Based on our experiences from the past three weeks, here’s our shortlist:

  1. Visit Wales – Any part of it. It’s all cool. We spent a week in the northwest corner visiting castles, hiking (rambling really), and trying to pronounce Welsh. It’s not an easy language. A taxi ride to the town of Llanfairpwllgwyngyllgogerychwyrndrobwllllantysiliogogogoch requires an extra five minutes just to say the word. Yet, Welsh is as poetic as it is efficient. The literal translation of the world’s second longest place name is: ‘The church of Saint Mary of the pool of white hazels near the whirlpool and the church of Saint Tysilio of the red cave.’ One word instead of 24 – the New York Times should take note.
  2. Go to a pub and pet a dog – England is very dog friendly. I always thought it was a cat country, but dogs rule the roost these days. Pubs and restaurants proudly declare that dogs (and occasionally children) are welcome. Every dog we met was well-behaved, friendly, and lovingly cared for.

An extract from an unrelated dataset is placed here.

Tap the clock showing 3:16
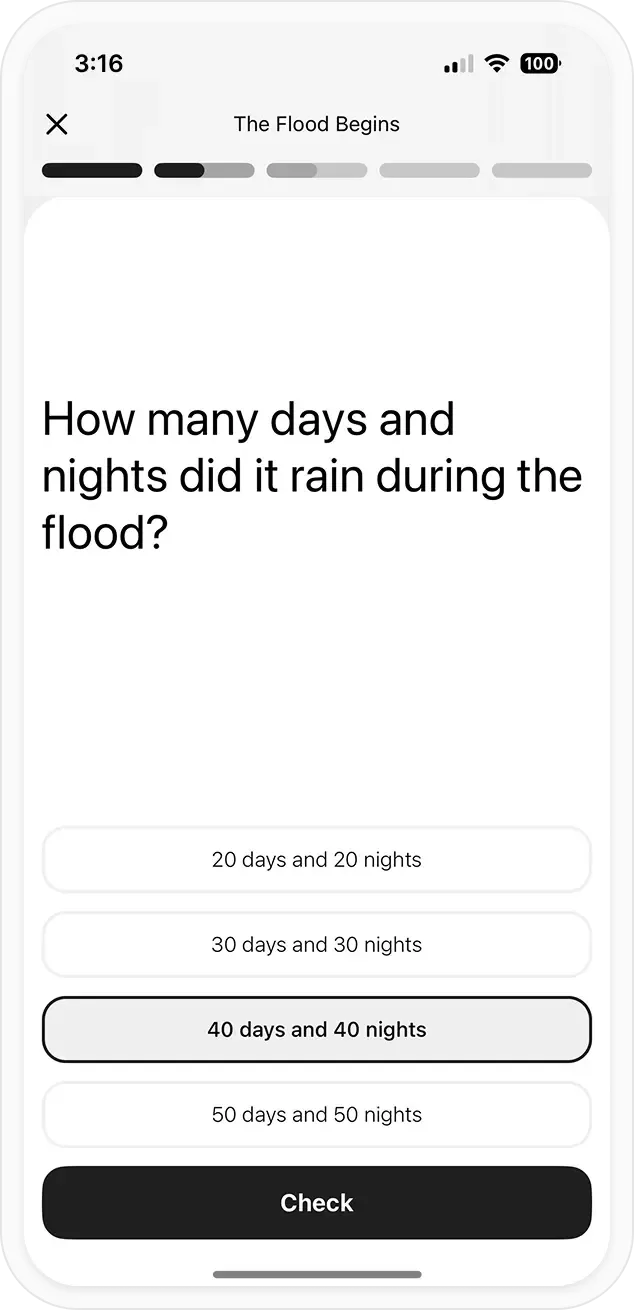Screen dimensions: 634x1310 tap(99, 63)
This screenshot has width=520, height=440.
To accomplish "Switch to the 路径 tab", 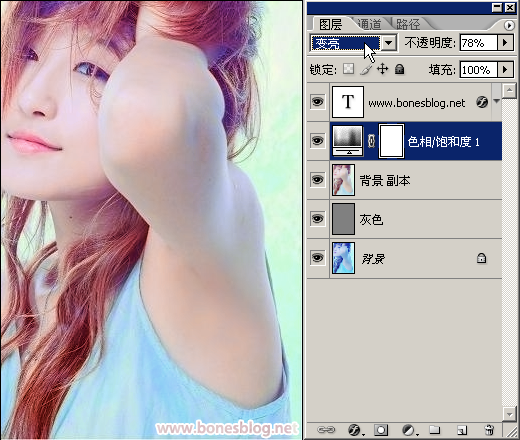I will coord(408,24).

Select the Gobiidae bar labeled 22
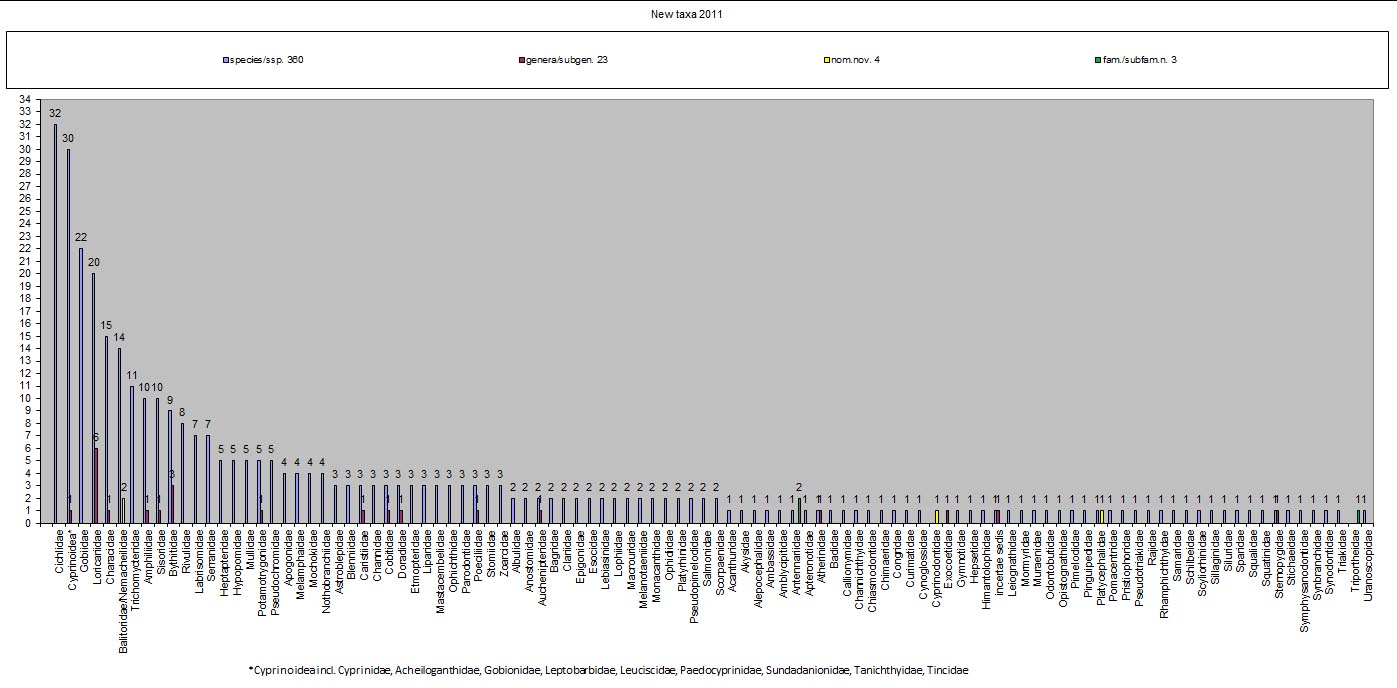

  3. Ramble – No, don’t talk endlessly, go for a walk in the country. Ancient land use laws allow perfect strangers like us to walk across private fields, golf courses, and even some backyards for free. A ramble is defined as a walk in the countryside. In Britain a hike is something different. Here, hikes are longer, more complex, often multi-day efforts that require camping equipment. If you’re going to ramble, then you’ll want an Ordnance Survey map and a compass. Footpath signs indicate the start of the trail, but that’s about all the markers you’ll find. With your 1:25,000 super-detailed OS map you can take a bearing, walk in that direction and ask a friendly sheep for help if you get lost. Take good quality rain gear and sturdy boots.
  4. Have a cream tea – Carol learned scones (pronounced skŏnz in England) are different animals than their American counterparts. They are round, not triangular, for one thing. Traditionally, scones are enjoyed with tea in the afternoon, not coffee in the morning. Scones reach peak yumminess as part of a ‘cream tea’. That is a pot of tea for as many people as you like, a scone, a dollop of clotted cream, and raspberry jam. Clotted cream is rich, sweet cream that’s not quite butter and definitely not whipped. Smear a tablespoonful on a bit of scone, spread a little jam on top and wash it down with warm, strong, tea. Mmm! Mmm! Mmm! Note: tea prevents the uptake of butterfat. That means you can eat as much clotted cream as you like. Really. It’s true. Google it if you don’t believe me.
  5. Stay at a bed and breakfast – A distant forerunner of Airbnb and couch surfing, B&Bs range from a spare room in a home, to a suite in an AA 5-star hotel. In Wales we found sufficient competition to keep prices low (£50-60) in the summer, while in Scotland scarcity pushes prices higher (£80-120). Key to a happy B&B stay is breakfast. A good full Welsh/English/Scottish breakfast consists of at least one and preferably two servings of the following: eggs done your way, sausages, rashers of bacon, baked beans, grilled tomatoes, mushrooms, black pudding (optional), and toast. At our ages there are enough calories in breakfast to keep us going all day.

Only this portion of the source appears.